Ответом ему был вопль и всплеск воды. Эдан вскочил и едва не рухнул: нога к таким подвигам, в отличие от него, оказалась не готова. Соображал он спросонья медленно, и потому не сразу понял, почему Виго метнулся в озерцо. Дошло лишь тогда, когда он выволок из воды Ферда. Сперва он облегчённо выдохнул — мальчик явно был жив, потому как размахивал всеми конечностями и дрыгался, норовя выскользнуть из рук отца. Затем расслышал, что именно кричит ребёнок, и остатки сна мигом выветрились из головы и памяти:
— Вот же! Вот же, как ты не видишь?! Прогони их! Прогони, пап!

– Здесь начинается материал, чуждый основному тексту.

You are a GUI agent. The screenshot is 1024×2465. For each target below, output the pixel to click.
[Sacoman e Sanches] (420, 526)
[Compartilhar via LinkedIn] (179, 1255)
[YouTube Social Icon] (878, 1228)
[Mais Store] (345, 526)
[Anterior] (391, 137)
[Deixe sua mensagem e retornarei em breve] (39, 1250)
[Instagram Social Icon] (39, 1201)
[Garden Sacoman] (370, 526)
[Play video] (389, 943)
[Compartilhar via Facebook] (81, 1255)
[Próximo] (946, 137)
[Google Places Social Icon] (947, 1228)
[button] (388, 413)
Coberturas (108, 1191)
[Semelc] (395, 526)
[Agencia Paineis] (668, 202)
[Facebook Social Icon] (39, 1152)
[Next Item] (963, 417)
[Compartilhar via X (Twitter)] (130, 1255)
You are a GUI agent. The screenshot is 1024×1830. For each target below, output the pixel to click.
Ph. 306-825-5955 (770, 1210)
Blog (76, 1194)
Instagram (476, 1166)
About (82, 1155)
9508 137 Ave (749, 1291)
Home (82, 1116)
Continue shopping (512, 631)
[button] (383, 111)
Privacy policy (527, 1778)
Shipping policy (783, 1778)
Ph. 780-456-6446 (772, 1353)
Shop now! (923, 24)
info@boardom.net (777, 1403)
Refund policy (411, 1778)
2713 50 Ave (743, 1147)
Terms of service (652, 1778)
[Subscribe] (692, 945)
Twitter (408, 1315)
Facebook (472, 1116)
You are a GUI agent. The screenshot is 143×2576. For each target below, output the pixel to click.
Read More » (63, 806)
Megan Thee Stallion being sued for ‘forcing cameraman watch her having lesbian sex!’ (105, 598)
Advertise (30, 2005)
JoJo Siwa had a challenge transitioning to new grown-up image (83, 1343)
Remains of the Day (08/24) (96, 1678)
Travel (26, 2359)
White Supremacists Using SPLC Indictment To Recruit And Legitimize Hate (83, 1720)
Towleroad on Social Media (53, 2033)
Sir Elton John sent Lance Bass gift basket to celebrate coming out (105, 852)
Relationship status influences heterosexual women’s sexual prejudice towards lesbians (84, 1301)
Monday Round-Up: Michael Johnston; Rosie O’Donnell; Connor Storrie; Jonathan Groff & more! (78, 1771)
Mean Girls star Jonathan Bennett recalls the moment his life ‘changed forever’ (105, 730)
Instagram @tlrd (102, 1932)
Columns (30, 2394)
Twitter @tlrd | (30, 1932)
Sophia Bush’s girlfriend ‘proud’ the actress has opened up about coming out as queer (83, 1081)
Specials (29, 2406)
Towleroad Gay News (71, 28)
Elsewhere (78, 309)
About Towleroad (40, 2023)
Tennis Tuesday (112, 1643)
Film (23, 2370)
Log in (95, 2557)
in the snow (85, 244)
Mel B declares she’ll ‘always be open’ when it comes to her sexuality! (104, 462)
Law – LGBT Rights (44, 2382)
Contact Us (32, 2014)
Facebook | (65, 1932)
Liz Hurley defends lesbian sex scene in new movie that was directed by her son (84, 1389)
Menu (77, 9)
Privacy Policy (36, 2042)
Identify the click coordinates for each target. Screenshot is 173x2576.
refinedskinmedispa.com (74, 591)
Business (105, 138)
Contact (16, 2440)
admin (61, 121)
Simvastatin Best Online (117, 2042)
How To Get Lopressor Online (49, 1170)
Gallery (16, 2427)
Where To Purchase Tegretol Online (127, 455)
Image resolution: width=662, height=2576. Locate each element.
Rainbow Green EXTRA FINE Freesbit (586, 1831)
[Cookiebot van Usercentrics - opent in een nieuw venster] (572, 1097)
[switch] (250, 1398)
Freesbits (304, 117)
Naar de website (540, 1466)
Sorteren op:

Тоненький визг пронзал уши, а мальчик бился всё сильнее, захлёбываясь в крике. Маленькое тело изгибалось под немыслимыми углами, норовя выскользнуть из руку Виго и примчавшейся на подмогу Эмис. Эдан, перепрыгнув через тлеющий костёр, подбежал к ним и ухватил мальчика за ноги, чтобы тот, по крайней мере, не лягнул отца или мать в лицо. Ферд посмотрел на него: были ли тому виной отблески костра в полумраке, но глаза ребёнка показались за тот миг, что он не зажмурился, совершенно белыми и прошили насквозь, до царапающего холода в груди. Мокрые волосы прилипли к бледному лбу.
— Ты! Ты сильный! Прогони! Пусть они уйдут, пусть они уйдут!
Он продолжал бесноваться и визжать: крики разлетались в стороны и затихали в глубине леса. Небо посветлело, но внизу, под ветвями, скомканными тряпками застряла непроглядная чернота. Малыш то умолял, икая в рыданиях, прогнать «их», то просто кричал, глядя то в стороны, то — это было страшнее всего — прямиком за спины. Эдан держал крепко и уверенно, позволяя говорить Виго:
— Ничего, кроме нас и леса, Ферд. Здесь только мы, больше ничего.
— Они говорят со мной, — мальчик шумно всхлипнул, и глаза — самые обычные, вовсе не белые — наполнились слезами. — Постоянно говорят! Вот же они, здесь!
Он попытался взмахнуть рукой, чтобы указать на что-то в темноте, и вдруг снова забился и закричал. Эдан невольно посмотрел в указанном направлении. Лишь ветви и листва колыхались на ветру. И всё же мальчик видел кого-то, кто пугал его, и ничуть не успокаивался от увещеваний отца. Тут в голову пришла идея: Эдан, оставив мальчика родителям, выхватил горящий сук из костра и метнулся навстречу темноте. Слабый огонёк едва освещал — не ярче того света, что источала кожа Эдана, но всё же достаточно, чтобы не разглядеть ничего, кроме отброшенных деревьями покачивающихся теней. Холод в груди не оставлял, заставляя прислушиваться, присматриваться, словно то, что терзало мальчика, было настоящим — демон ли, призрак или нечто иной природы. Эдан вдохнул, собираясь с силами, и заорал, перекрывая крик ребёнка:
— Убирайся! Пошёл вон! Вон!
Быстрее, чем завершился крик, звуки оборвались, все до единого. Повисла звенящая, почти осязаемая тишина. Эдану показалось, что он оглох, настолько неожиданно пропали лесные шорохи и вопли Ферда. Тишину разорвал лишь облегчённый вздох Виго и шелест, с которым Эмис села на траву и закрыла лицо руками.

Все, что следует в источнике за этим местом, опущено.